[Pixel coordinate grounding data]
────────────────
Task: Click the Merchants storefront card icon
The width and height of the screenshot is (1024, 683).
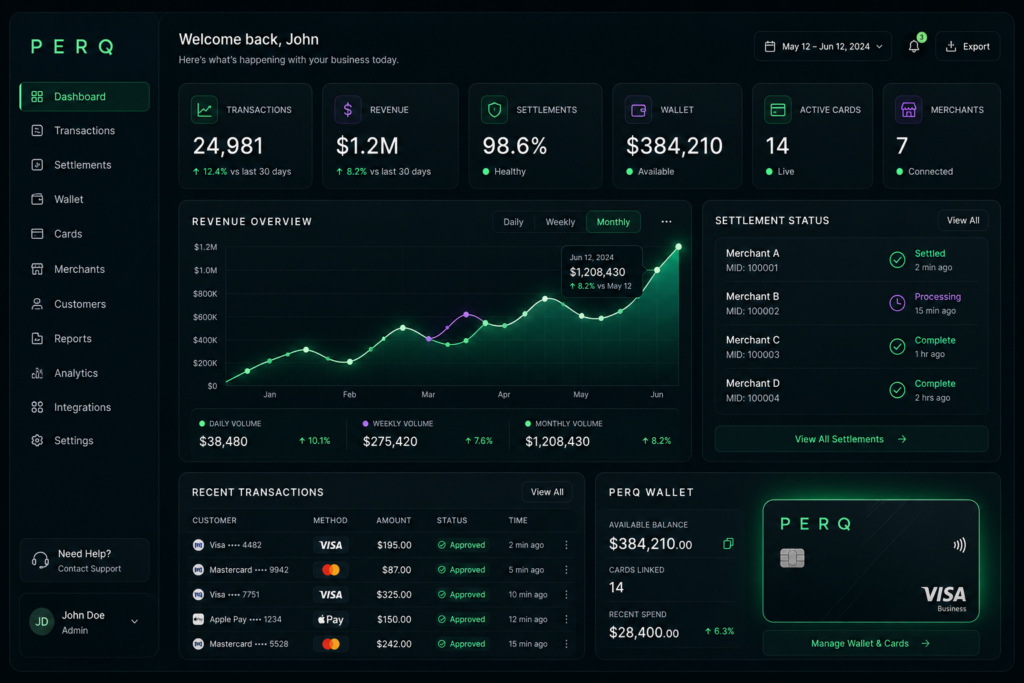Action: coord(908,110)
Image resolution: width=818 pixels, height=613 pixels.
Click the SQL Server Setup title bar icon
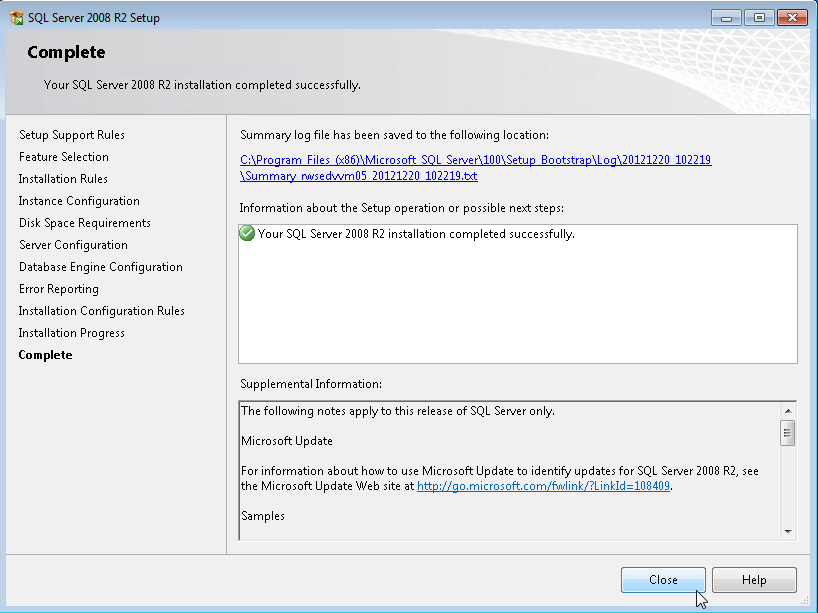(x=16, y=18)
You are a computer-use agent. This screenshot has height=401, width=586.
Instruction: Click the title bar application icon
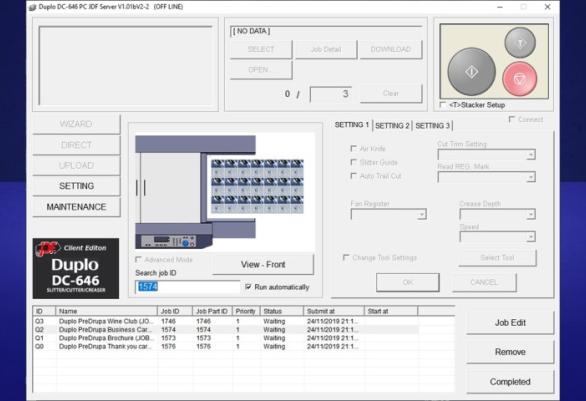point(33,7)
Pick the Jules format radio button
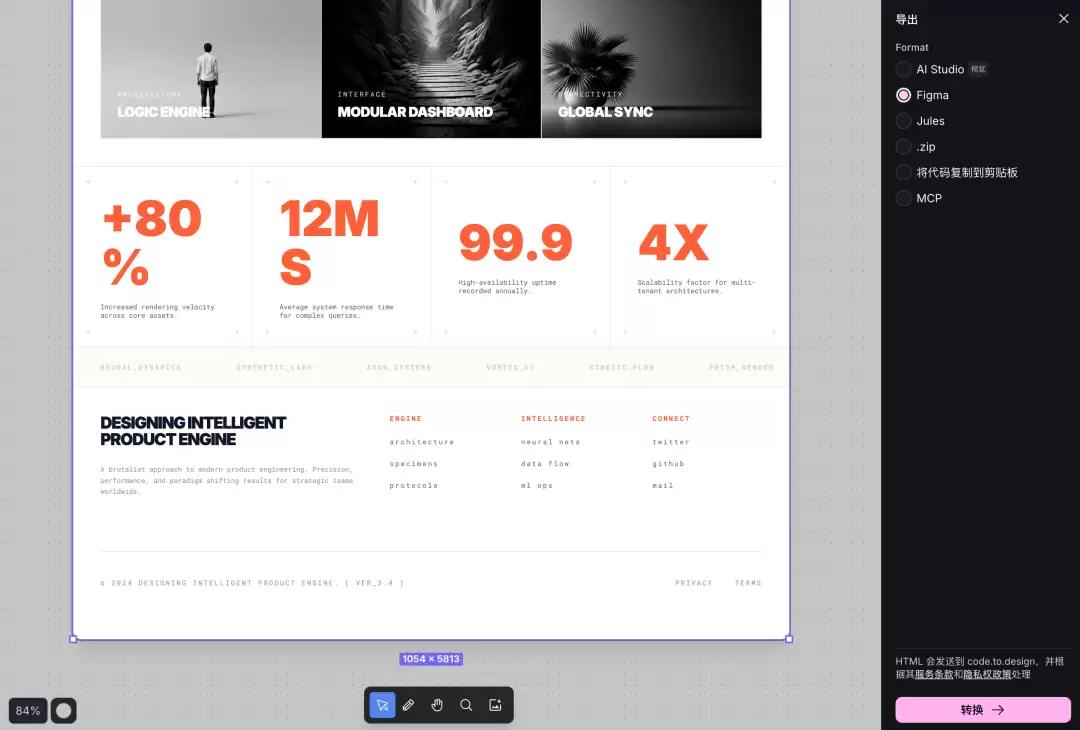 (903, 121)
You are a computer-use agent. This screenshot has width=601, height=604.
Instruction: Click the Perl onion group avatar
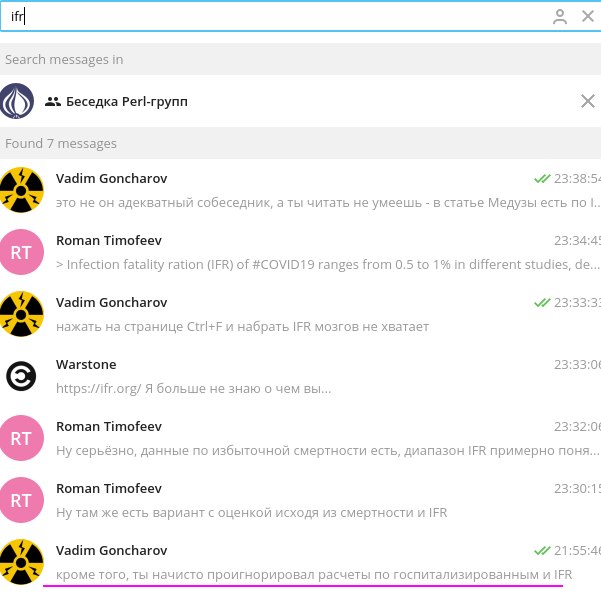tap(17, 101)
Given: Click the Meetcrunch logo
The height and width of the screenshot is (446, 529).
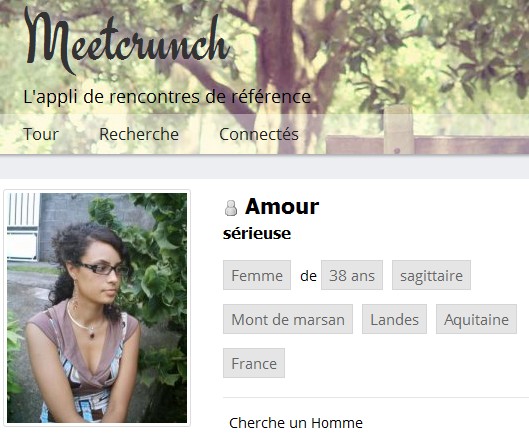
────────────────
● Problem to work on
Skip the pictures and print exactly the lines from the one containing "Image resolution: width=818" through the end of the records above.

● Expected answer
Image resolution: width=818 pixels, height=613 pixels.
Click the SQL Server Setup title bar icon
(x=16, y=18)
You are a computer-use agent. This screenshot has height=401, width=586.
Instruction: Click the title bar application icon
point(33,7)
Pick the Jules format radio button
 (903, 121)
You are a computer-use agent. This screenshot has width=601, height=604.
Instruction: Click the Perl onion group avatar
tap(17, 101)
Given: Click the Meetcrunch logo
The height and width of the screenshot is (446, 529).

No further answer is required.